TURKMENISTAN: Russian Protestant Freed after Four Days.

by Felix Corley, Keston News Service, 23 April 2001

A Russian Pentecostal Christian has been freed after being held in detention for four days in the eastern town of Turkmenabad (formerly Charjou), Protestant sources told Keston News Service from Turkmenistan. Yevgeny Samsonov, a member of the Word of Life Pentecostal church originally from the Russian city of Novosibirsk, was reportedly maltreated while in the hands of Turkmenistan's political police, the KNB (former KGB), who tried to force him to sign documents incriminating himself. `Although he was tortured and beaten, he did not sign any documents the KGB was pressuring him to sign,' one source told Keston on 17 April.

Although Samsonov left Turkmenistan for Russia soon after his release, Keston has been unable to reach him by telephone so far.

EXERCISES
**1.** In the report on the Russian Protestant freed in Turkmenistan, which church was Yevgeny Samsonov a member of?
**2.** Using the Turkmenistan detention report, explain what the KNB was trying to make Samsonov do during his detention, and state whether it succeeded.
**3.** From the Turkmenistan detention report, repeat the passage that begins at the words "by Felix Corley, Keston" and ends after "on 17 April.".

INFORMATION

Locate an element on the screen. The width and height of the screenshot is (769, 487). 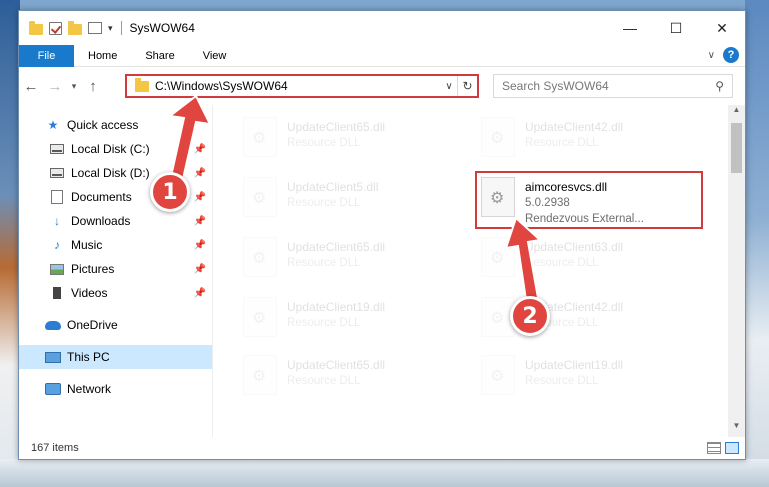
address-dropdown-chevron-icon: ∨ is located at coordinates (449, 86).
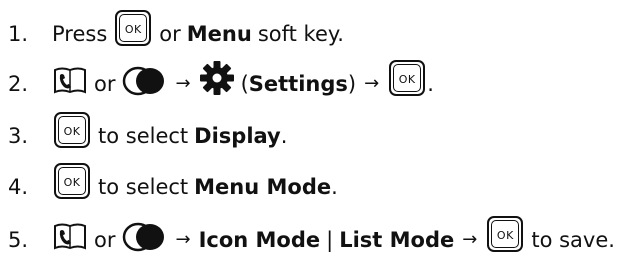 The image size is (637, 266). I want to click on step-text: ), so click(352, 84).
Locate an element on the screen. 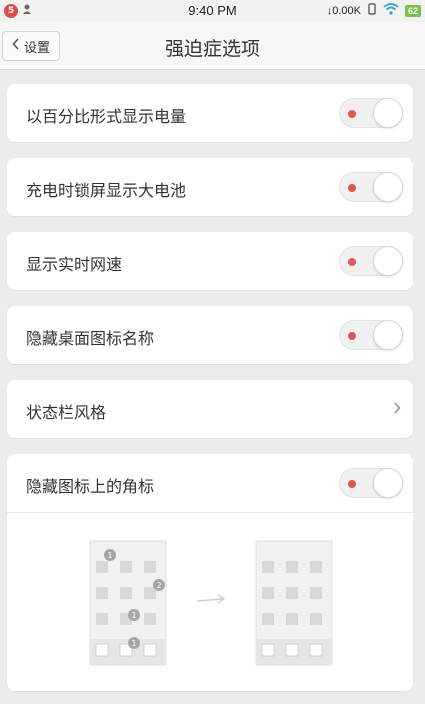 This screenshot has width=425, height=704. setting-charging-big-battery: 充电时锁屏显示大电池 is located at coordinates (210, 187).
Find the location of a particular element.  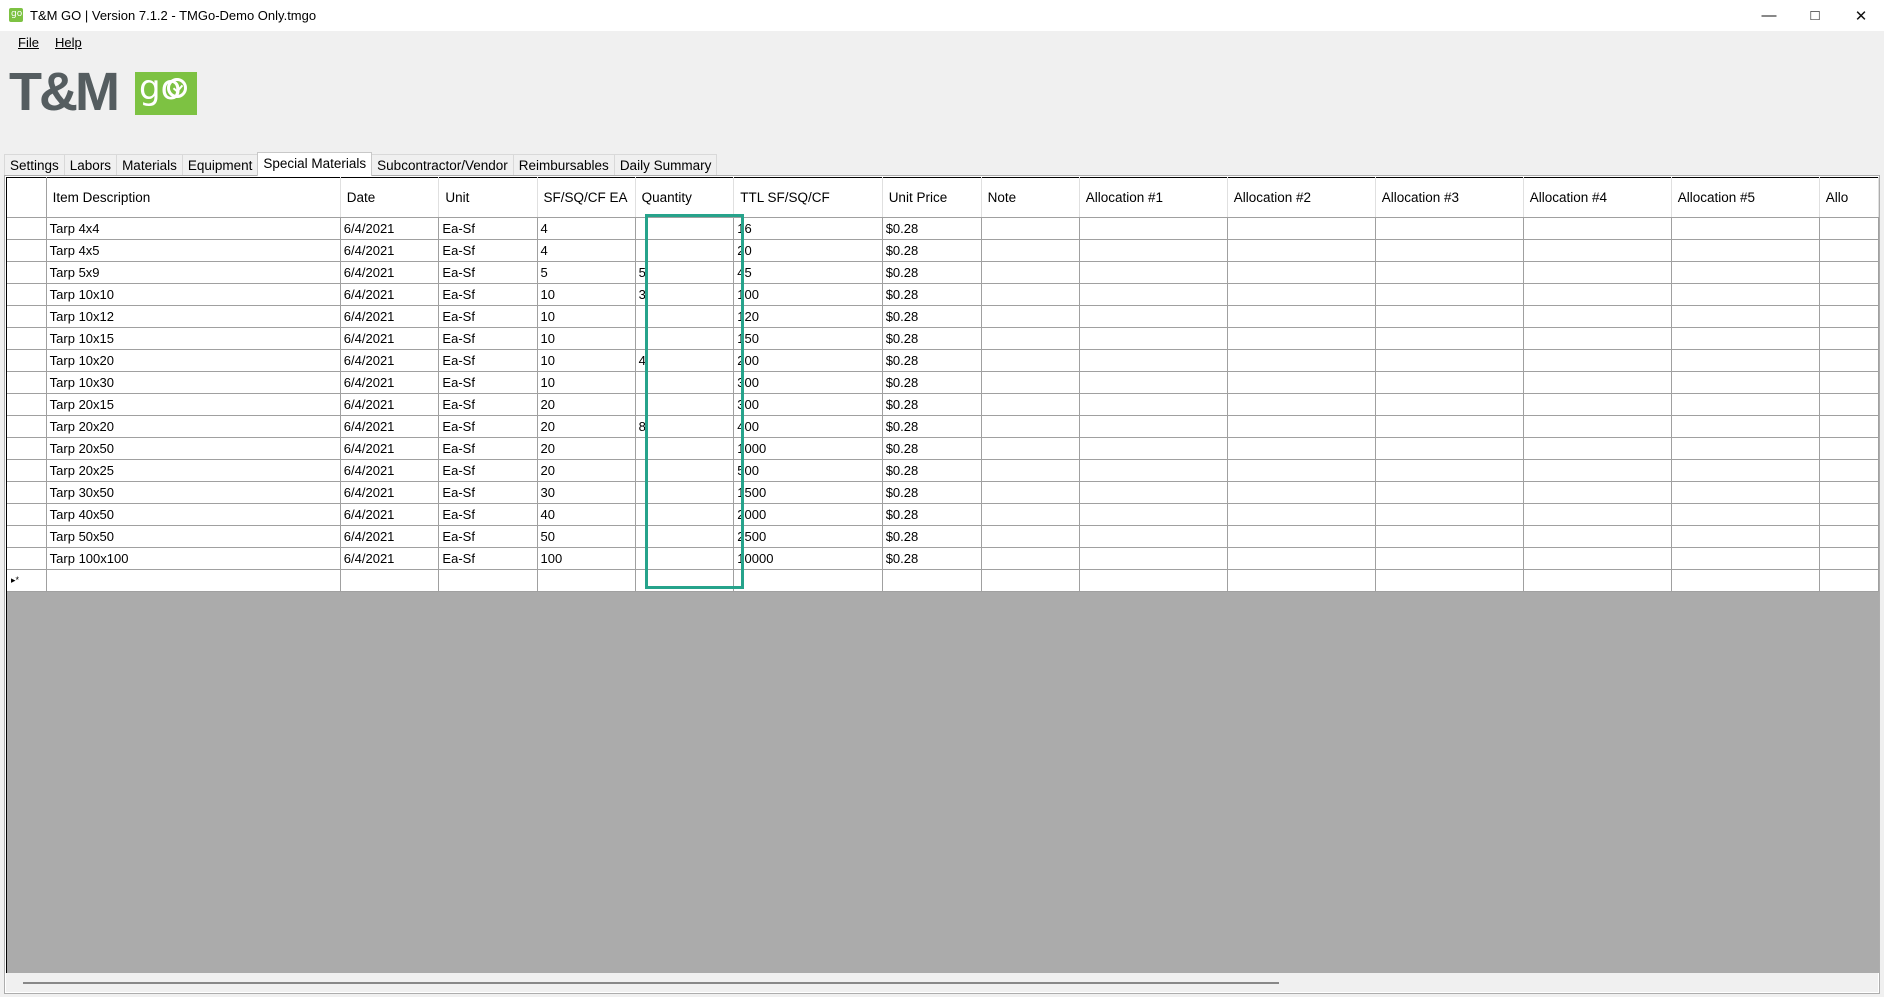

grid-cell: Tarp 10x30 is located at coordinates (194, 382).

SOLUTIONS FOR EACH TASK
**1.** The Word of Life Pentecostal church.

**2.** The KNB tried to force Samsonov to sign documents incriminating himself. Although he was tortured and beaten, he signed none of the documents they pressed on him.

**3.**
by Felix Corley, Keston News Service, 23 April 2001

A Russian Pentecostal Christian has been freed after being held in detention for four days in the eastern town of Turkmenabad (formerly Charjou), Protestant sources told Keston News Service from Turkmenistan. Yevgeny Samsonov, a member of the Word of Life Pentecostal church originally from the Russian city of Novosibirsk, was reportedly maltreated while in the hands of Turkmenistan's political police, the KNB (former KGB), who tried to force him to sign documents incriminating himself. `Although he was tortured and beaten, he did not sign any documents the KGB was pressuring him to sign,' one source told Keston on 17 April.